Redefining a genre must be heavy on the brain. That is the only plausible explanation for such a void left between studio releases for Erykah Badu. After five years, the unconventional nu soul goddess sought to make her grand return via the ambitious two part opus entitled New Amerykah, a utopia constructed by both segments of her brain; one, composed of socio-political themes concerning the outside world and the other, of her feelings concerning the sensitivity of affection and romance. A companion piece to The 4th World War, Return Of The Ankh strays from the political tones established on its predecessor and revisits her immaculate 1997 debut (Baduizm) and the delicate forms of intimacy it illustrated.

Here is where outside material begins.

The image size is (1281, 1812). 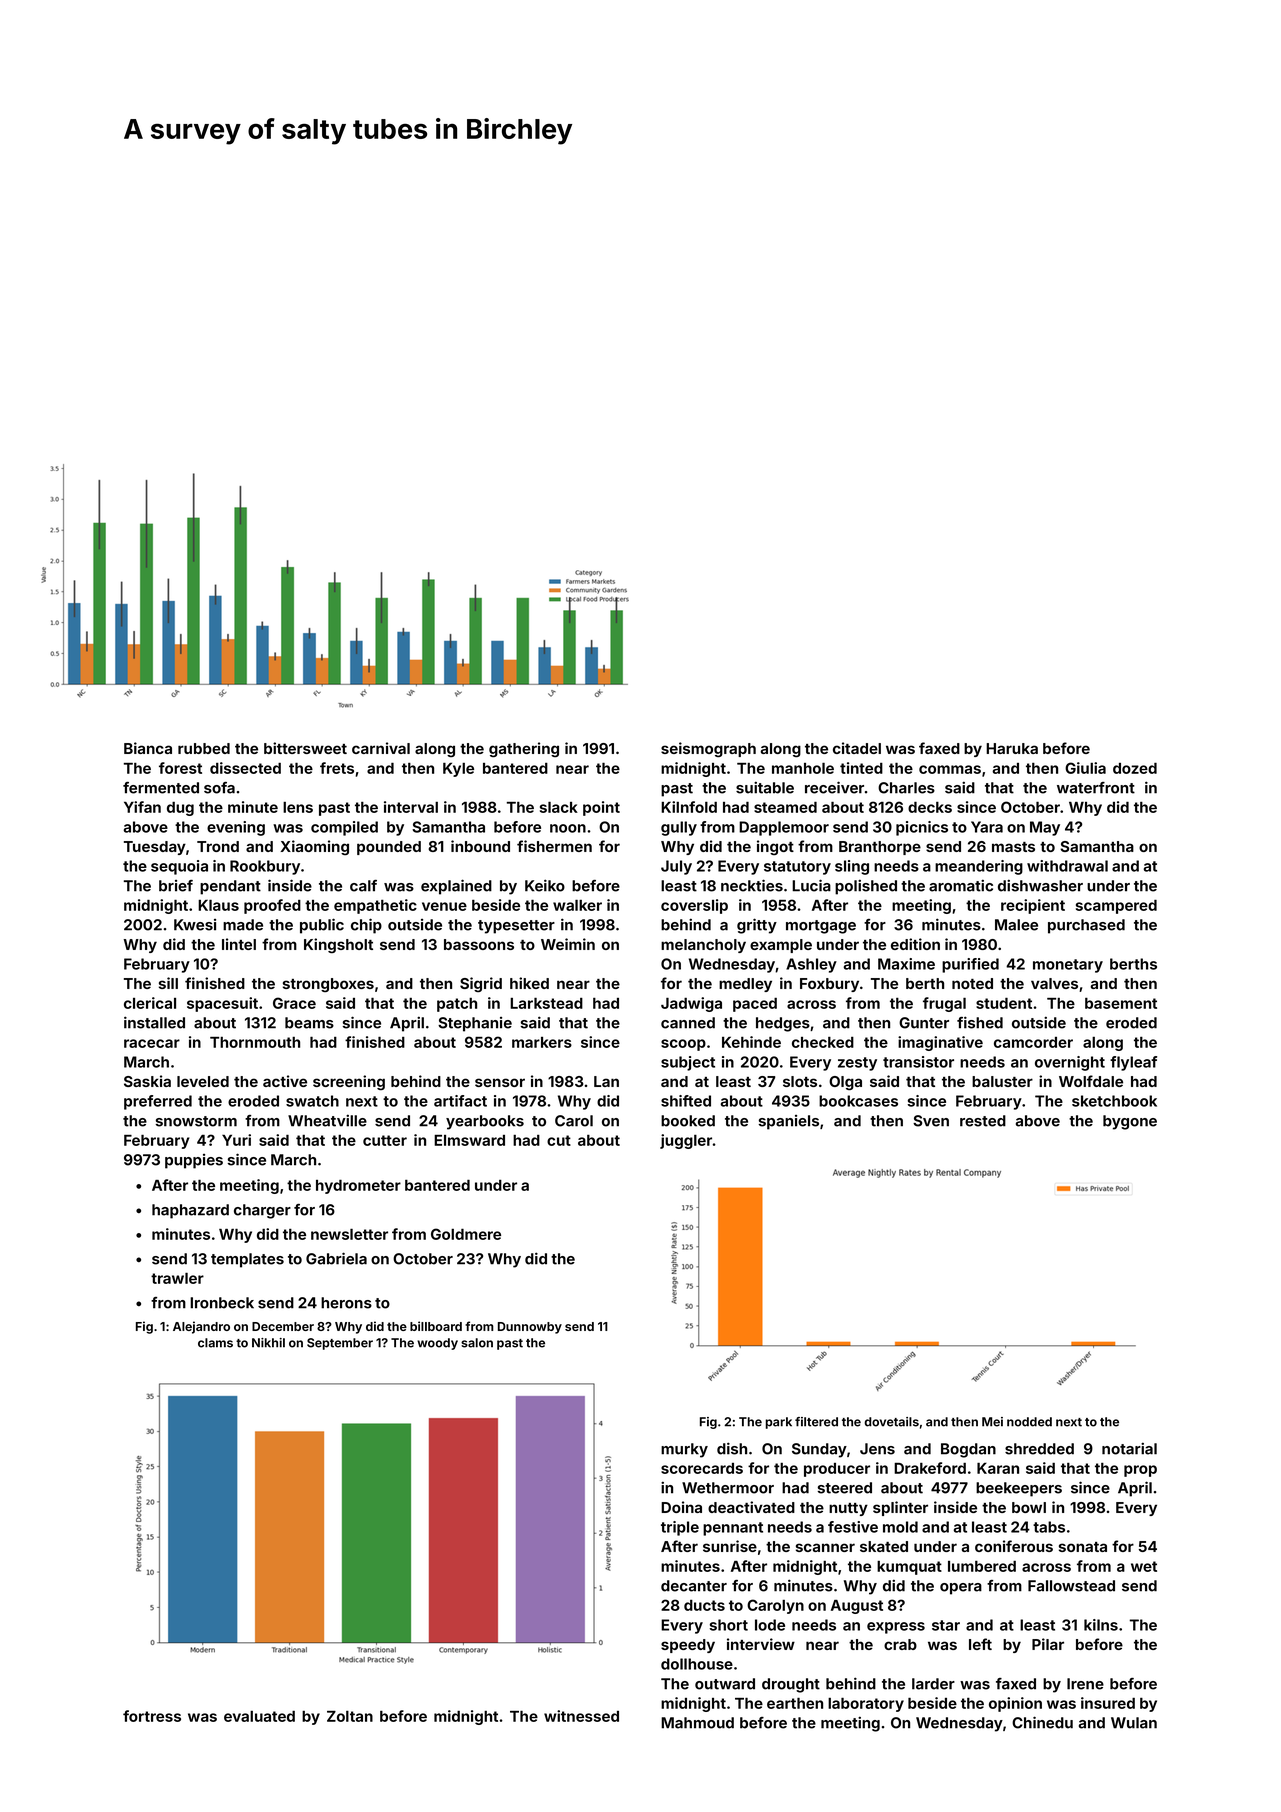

Produced by 9th Wonder, the jazzy undertones of “20 Feet Tall” pick up where Part One‘s “Honey” culminated, altering the tone of that album while shifting to a new radio frequency and providing a taste of what was to come on Ankh. The piano-driven “Window Seat” oozes Badu’s distinctive vulnerability and acts as the official single from the project. Erykah Badu is immersed in her love and constant pursuit of commerce on “Turn Me Away (Get Money)”, an absolute gem that contains an interpolation of the familiar “You Can’t Turn Me Away” by Sylvia Striplin. After paying tribute to the late J Dilla on Part One (“Telephone”), Erykah Badu revisits some of his funky production for “Love” where her harmonies echo the fine line between fear and love, reflecting on a lover she thought to be the superman she had always fantasized about.

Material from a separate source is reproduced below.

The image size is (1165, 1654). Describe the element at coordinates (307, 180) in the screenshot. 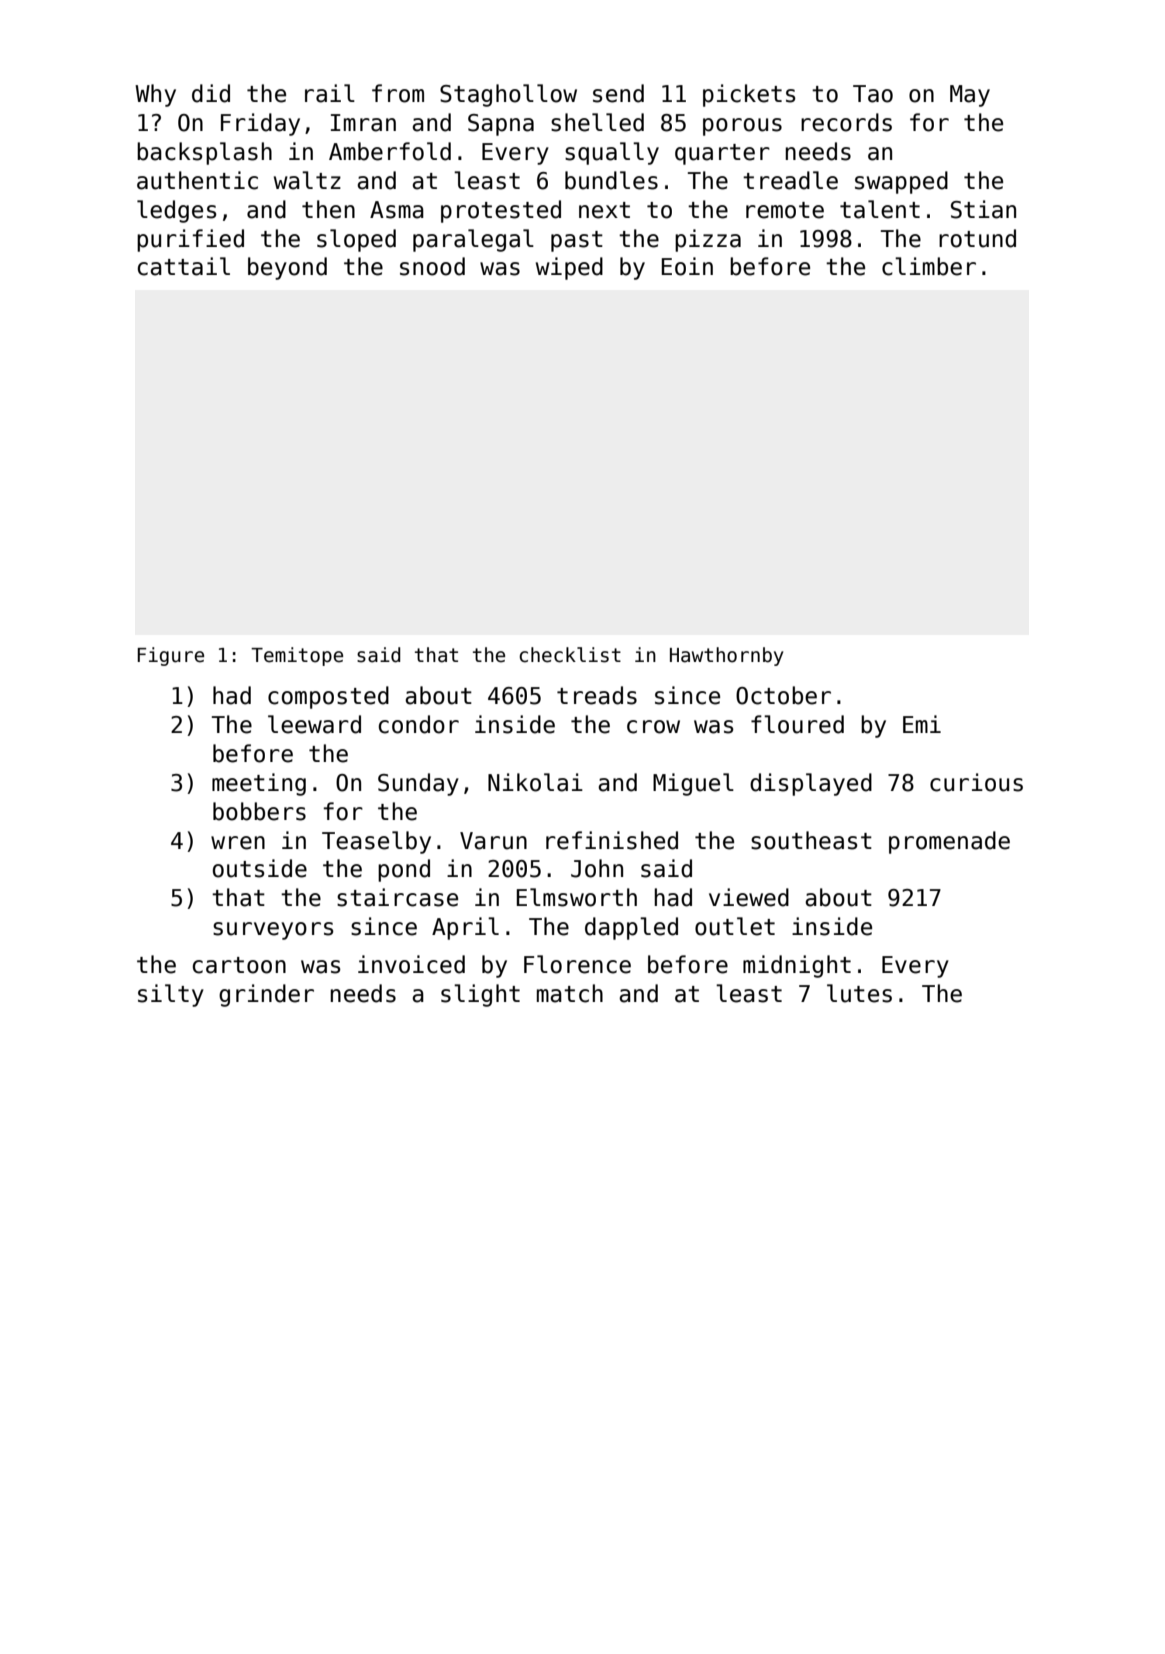

I see `waltz` at that location.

“Fall In Love (“Your Funeral”) issues another glimpse within Badu’s emotional state, providing fair warning to buyers (also paying tribute to the late Notorious B.I.G.) while portraying the danger in falling in love with the controlling neo-soul seductress. Part Two provides the New Amerykah saga with a crowning conclusion in the epic three-part siege “Out My Mind, Just In Time”, a melancholy ballad that explores the fragile mindstate and insecurities that can intoxicate a lovestruck woman, a “recovering undercover over-lover” as Erykah Badu describes it. As the ten minute piece forges along, Erykah endures constant breaks with reality, first into a state of madness before eventually arriving into a state of acceptance in the closing portion.

While not a complete carbon copy of Baduizm, the organic sounds of Return Of The Ankh recapture the emotional state Erykah Badu echoed on her timeless 1997 masterpiece albeit with slightly futuristic soundscapes. Utilizing (nearly) the same stable of producers for both pieces, the vision of both The 4th World War and Return Of The Ankh was a depiction of the two as equal counterparts, neither outweighing the other nor as separate entities. The beautiful album artwork (provided by Emek) is foreboding, depicting Erykah’s liberation from the robotic casing she created as a safeguard and freeing the woman music fell in love with: “a singer with some thing on her head, similar to the turban that I covered up my dreads with (at the time)”.